--- INPUT ---
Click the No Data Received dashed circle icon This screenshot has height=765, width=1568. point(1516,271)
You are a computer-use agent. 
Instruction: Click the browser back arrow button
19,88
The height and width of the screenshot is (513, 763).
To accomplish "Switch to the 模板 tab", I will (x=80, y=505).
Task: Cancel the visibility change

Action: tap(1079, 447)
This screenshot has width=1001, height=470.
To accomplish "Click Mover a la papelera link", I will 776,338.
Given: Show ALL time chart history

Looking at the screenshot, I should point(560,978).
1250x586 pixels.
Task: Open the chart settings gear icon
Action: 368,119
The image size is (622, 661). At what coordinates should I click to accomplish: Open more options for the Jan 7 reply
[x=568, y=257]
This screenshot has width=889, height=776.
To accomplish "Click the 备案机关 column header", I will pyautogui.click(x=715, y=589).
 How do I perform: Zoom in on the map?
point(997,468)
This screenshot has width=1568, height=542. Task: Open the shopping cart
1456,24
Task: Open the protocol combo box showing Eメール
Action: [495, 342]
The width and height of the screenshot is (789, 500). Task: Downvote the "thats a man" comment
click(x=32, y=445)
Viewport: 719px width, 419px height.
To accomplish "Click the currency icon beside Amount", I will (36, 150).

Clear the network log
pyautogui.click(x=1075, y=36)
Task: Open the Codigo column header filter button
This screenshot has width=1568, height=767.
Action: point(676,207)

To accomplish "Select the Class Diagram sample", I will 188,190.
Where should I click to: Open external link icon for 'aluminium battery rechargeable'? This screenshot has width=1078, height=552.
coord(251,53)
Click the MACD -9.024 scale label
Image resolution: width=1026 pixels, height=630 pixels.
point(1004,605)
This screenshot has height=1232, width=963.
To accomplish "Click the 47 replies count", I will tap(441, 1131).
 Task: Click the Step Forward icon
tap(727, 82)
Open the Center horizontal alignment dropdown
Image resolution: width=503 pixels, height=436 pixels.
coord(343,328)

--- SHORT EXERCISE ---
Give the listing as a Markdown table with columns Row and Line, numbering each row and leaving out blank lines. Begin at the line that contains "Open the Center horizontal alignment dropdown", and stop after the last line of the listing.

--- COMPLETED EXERCISE ---
| Row | Line |
|---|---|
| 1 | Open the Center horizontal alignment dropdown |
| 2 | Image resolution: width=503 pixels, height=436 pixels. |
| 3 | coord(343,328) |